**Exercise instructions**
In the entries that follow, how many lines hold the string "agent"? Give only that number.
BEGIN Records for the task
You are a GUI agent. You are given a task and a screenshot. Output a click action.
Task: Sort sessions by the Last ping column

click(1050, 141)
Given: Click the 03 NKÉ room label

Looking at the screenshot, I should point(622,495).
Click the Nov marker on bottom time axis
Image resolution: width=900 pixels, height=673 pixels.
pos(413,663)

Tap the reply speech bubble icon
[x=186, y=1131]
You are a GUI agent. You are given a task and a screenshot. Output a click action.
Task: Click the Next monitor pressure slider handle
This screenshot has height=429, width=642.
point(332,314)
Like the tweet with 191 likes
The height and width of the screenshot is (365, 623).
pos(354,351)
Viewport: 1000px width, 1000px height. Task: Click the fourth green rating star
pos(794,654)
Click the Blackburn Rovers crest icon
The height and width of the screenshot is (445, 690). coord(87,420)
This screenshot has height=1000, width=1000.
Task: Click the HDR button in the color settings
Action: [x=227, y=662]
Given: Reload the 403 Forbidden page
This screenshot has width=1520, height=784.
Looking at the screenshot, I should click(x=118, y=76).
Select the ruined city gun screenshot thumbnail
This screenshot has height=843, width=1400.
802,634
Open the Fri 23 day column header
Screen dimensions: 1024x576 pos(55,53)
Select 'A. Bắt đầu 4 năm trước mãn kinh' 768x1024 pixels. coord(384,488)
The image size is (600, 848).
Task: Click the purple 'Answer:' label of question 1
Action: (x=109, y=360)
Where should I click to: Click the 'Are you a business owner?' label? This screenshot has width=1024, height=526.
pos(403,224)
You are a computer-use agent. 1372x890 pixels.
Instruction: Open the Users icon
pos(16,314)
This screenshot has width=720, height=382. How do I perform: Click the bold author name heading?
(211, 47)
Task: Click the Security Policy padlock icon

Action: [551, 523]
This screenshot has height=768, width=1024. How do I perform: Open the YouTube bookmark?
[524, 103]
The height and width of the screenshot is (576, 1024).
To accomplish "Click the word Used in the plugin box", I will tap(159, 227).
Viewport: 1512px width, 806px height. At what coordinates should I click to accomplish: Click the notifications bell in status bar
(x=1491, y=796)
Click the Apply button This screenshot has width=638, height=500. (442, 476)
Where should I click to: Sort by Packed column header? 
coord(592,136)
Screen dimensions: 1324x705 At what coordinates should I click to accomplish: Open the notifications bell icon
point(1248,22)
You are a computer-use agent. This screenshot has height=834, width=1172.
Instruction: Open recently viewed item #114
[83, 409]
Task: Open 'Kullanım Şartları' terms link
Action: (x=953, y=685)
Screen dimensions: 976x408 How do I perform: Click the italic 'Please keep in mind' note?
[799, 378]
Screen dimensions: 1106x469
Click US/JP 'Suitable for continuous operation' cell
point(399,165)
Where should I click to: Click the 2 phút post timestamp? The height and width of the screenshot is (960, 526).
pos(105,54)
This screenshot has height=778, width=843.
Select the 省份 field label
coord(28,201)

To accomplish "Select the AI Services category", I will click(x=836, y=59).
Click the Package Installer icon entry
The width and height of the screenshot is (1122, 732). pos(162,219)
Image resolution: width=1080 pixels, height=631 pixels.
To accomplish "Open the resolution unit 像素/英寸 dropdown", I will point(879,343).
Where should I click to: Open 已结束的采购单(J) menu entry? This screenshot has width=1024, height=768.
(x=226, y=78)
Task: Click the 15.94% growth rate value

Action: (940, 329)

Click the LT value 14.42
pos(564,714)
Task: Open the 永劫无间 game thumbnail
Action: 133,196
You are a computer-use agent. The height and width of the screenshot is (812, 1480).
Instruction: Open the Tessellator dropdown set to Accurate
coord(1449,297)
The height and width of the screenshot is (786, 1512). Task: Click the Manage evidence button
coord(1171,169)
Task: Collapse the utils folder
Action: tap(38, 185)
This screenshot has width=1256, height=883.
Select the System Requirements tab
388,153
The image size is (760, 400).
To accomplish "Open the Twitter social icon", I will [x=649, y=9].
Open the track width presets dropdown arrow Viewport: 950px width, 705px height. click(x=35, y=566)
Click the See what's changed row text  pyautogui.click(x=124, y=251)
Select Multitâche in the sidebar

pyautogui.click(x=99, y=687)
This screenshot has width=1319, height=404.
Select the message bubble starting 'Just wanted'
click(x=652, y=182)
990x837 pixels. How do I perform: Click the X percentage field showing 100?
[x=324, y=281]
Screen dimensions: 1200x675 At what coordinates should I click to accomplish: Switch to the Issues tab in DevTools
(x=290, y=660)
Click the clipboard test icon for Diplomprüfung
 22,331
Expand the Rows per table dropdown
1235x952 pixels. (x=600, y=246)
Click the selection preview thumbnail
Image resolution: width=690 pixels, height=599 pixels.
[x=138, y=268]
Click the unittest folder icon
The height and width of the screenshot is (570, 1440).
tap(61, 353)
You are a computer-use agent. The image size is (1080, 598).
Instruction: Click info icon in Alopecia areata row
END Records for the task
**Solution**
6